Je reprends, par souci d'équité, les lettres que m'adressa la mère de Mireille, lors de la crise de l'automne 1962. L'amour y est patent, qui souffre, craint, s'interroge – et me prête des pouvoirs de thaumaturge.

On est consciente d'avoir une enfant « exceptionnelle », « éprise d'absolu ». Mais je sens bien que l'expression n'a guère de substance pour celle qui en use. Et qu'on pense, en l'employant, à ces idéalistes farouches que leurs aspirations condamnent à la solitude, dans la fréquentation de l'élément pur – qu'il soit désert, montagne, ciel ou océan ; qu'il prenne figure de cime, de cellule ou d'ermitage, et tous lieux exigus, irrespirables, intenables, où gîte l'extrême ; alors que le commun des mortels se satisfait avec sagesse d'une vie raisonnable.

Que pourrait bien représenter le terme d'absolu pour qui s'accommode docilement de l'imparfait, du relatif ? A qui sa profession suffit à contenter ses jours et qui n'a cure de conquête intérieure ?
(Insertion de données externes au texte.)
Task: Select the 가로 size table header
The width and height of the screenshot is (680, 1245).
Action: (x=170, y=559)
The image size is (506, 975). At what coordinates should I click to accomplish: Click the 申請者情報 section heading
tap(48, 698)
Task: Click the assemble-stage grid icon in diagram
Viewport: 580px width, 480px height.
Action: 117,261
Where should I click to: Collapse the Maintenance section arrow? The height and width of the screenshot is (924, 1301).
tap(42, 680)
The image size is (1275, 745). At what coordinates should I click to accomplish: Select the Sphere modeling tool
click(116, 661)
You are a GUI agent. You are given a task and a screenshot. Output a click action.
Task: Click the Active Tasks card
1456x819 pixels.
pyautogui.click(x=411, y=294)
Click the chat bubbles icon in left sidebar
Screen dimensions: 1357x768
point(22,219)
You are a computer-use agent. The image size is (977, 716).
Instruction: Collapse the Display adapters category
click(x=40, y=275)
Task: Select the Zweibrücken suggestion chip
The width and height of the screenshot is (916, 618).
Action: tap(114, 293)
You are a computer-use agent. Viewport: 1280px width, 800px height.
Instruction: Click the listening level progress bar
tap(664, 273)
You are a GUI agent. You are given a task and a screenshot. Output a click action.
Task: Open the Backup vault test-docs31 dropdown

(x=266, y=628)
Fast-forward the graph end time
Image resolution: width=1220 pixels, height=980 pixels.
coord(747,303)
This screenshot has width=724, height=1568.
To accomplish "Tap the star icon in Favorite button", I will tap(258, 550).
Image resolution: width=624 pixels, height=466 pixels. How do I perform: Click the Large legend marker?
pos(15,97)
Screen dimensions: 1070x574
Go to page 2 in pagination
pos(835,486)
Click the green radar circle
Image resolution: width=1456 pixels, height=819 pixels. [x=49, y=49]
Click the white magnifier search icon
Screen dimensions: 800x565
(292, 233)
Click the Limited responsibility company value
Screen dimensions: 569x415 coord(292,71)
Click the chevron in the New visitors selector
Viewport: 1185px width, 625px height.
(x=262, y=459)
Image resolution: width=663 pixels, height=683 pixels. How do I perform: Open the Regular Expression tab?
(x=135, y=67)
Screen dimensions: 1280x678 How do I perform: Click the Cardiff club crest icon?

Sauf que pour certains – que la société tolère mal – l'absolu n'est pas un séduisant concept, mais un état, un domaine auxquels il faut tendre de toutes ses forces mobilisées à cet effet. Les seuls propres à vous donner non le repos, mais la provisoire plénitude de celui qui, s'étant mesuré avec on ne sait quel dieu en une modalité de « lutte avec l'Ange », se découvre aux lèvres une fugace saveur de triomphe sur soi ; au cœur, l'orgueil d'avoir accru, parfait la Création ou d'en avoir sauvé une part périssable.

Pour ces quelques-uns qui se sentent appelés, devoir se dérober à la tâche par suite des obstacles, de la méconnaissance rencontrés, du « chantage de la tendresse » encore, est simplement insupportable. Puisqu'on ne saurait les comprendre, que, du moins, on ne leur vole pas le temps, toujours trop bref à leurs yeux, qui leur fut imparti pour s'accomplir par leur œuvre, comme s'il y avait, chez l'artiste, mutuelle création. (Ainsi qu'il en est, pour maintes femmes, lors de l'enfantement.)


J'ai déjà, au chapitre III, relevé l'irritation de Mireille touchant les dimanches matins en famille. Voici d'autres protestations, moins péremptoires que le « Familles, je vous hais » de Gide, mais chargées de quelle mélancolie !...

« Je n'ai pu supporter sans irritation de voir [ma sœur] s'attarder une heure au miroir » (2 juillet 1965)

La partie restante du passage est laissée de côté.